I read the paper handed to me, at the top it read “Contract Non-Renewal Notification”.
A Contract Non-Renewal Notification is a kiss-of-death to all educators – basically it’s a termination letter, and with each educator application you fill complete, one of the first questions you are asked is if you’ve ever received one. Click that “Yes” box, and your application is null and void. Game over.
I refused to sign the letter and asked the principal why was I signing this if I was resigning, he responded, “Uhm. Geez. I don’t know.” Basically, my principal was either the dumbest or the most spiteful man I had ever worked for, perhaps both.
Or perhaps he was the smartest –a principal who does not display control within his or her school is perceived as impotent and non-effective. A principal makes the decisions about staffing is a principal who is successful. And one who cannot keep staff, and instead loses them without warning is one who is not – the same as a teacher who controls the actions of his or her classroom.
The vast majority of struggling American schools are grounded in place trying to display an outward appearance of “success” – and that definition of success comes from test scores from antiquated assessments that hold no real world value. Students are put through the grinder to meet minimum requirements established by the government, while anything meaningful gets tossed to the side.
Struggling schools forgo education to meet these demands by “teaching to the test”. At Somerville High School, the 9th and 10th grade English classroom's school year is spent replicating the dreaded MCAS exam – the state’s standardized exam that is used to assess whether a school is “successful” or not.

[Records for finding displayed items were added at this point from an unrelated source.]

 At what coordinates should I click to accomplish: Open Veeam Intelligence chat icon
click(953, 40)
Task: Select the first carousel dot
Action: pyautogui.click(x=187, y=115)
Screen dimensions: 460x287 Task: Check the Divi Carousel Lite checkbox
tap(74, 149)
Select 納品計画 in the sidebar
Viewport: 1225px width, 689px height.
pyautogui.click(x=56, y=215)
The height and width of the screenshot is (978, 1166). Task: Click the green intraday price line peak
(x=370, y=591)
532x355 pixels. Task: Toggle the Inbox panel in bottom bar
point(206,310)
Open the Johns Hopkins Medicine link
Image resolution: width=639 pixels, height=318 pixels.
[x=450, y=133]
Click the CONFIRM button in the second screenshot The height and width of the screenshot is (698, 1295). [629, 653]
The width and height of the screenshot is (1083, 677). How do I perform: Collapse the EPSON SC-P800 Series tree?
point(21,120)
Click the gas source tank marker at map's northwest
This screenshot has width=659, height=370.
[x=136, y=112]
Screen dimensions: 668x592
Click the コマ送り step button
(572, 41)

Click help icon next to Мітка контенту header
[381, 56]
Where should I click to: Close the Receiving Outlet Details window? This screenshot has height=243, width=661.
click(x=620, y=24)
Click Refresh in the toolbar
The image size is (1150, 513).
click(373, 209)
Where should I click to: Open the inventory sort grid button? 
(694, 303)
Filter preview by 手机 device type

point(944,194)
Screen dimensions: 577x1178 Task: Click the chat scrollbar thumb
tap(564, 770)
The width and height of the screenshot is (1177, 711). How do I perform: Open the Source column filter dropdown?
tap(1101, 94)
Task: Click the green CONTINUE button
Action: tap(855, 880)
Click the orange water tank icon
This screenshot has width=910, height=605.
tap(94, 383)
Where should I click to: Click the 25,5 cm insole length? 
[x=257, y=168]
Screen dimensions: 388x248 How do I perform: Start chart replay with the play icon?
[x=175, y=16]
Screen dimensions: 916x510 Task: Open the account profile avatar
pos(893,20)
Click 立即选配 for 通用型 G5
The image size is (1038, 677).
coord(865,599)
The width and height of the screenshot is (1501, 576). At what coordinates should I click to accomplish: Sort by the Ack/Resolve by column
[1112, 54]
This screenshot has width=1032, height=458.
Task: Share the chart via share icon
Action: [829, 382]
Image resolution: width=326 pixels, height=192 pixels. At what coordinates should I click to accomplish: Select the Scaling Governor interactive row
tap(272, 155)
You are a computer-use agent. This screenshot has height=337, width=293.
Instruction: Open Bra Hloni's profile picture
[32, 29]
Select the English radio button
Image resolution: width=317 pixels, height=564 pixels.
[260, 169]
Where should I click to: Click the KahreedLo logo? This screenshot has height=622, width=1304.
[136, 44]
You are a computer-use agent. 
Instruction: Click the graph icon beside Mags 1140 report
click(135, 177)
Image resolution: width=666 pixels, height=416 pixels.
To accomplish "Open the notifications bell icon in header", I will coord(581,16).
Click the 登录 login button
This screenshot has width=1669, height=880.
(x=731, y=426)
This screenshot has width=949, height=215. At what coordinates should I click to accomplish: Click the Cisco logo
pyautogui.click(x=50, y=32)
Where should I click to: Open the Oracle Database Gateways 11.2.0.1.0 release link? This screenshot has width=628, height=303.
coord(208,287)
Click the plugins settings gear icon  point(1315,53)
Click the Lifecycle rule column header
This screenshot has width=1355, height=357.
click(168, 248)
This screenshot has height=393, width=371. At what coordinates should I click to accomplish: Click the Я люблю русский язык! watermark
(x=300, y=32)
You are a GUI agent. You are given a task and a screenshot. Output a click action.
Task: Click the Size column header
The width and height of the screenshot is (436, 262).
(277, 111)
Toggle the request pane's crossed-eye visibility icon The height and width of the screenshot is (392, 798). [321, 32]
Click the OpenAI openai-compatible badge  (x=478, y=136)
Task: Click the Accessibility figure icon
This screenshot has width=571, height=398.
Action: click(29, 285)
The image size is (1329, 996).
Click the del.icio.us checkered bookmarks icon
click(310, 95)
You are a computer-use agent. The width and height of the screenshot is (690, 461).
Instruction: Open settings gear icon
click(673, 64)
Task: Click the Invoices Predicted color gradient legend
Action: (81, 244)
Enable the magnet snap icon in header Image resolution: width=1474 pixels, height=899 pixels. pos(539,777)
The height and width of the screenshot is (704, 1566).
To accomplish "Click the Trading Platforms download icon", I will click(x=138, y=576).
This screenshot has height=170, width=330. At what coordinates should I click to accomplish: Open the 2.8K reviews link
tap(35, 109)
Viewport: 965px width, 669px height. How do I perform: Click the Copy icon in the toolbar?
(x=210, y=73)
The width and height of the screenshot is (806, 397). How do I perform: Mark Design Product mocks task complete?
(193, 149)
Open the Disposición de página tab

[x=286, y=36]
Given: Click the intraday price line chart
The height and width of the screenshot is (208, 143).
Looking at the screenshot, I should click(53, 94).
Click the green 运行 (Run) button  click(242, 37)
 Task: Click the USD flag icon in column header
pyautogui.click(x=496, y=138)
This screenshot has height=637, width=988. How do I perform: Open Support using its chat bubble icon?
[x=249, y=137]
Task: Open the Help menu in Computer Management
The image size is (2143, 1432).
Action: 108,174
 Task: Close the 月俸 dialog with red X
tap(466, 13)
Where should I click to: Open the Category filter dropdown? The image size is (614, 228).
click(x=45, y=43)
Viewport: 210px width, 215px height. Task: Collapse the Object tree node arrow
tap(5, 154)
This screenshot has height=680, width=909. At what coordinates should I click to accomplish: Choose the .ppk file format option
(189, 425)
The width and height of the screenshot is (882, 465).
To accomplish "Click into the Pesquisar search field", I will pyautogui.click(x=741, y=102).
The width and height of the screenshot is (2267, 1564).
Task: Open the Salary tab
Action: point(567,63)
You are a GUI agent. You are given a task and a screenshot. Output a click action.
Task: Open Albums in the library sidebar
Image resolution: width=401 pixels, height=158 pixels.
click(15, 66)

Anything outside of MCAS replication is frowned upon, and anything that is not addressed in the MCAS exam, lacks purpose in the classroom. Somerville students are taught how to summarize and replicate.
Meanwhile, non-struggling schools skip teaching to the test and get straight to higher-order concepts and assessments.
Holding all students to the same standardized exams, regardless of socio-economic standard, is by its very nature, the exact opposite of education’s purpose.
So, back in the principal’s office, he slides the unsigned Contract Non-Renewal into his desk – the physical manifestation of his own failures gets stuffed into a drawer. He never offers it to me again and it’s our final conversation. I don’t hold a grudge towards him, or feel any anger for his weak attempt to ruin me professionally. Instead, I pity him.
He’s a weakened link in a long, twisted chain of the American Education System; he’s willing to sacrifice anything or anybody, including his own staff, in order to give an outward appearance of perceived success rather than achieving authentic success as a leader in Education.
So now I know what it feels like to be one of his students.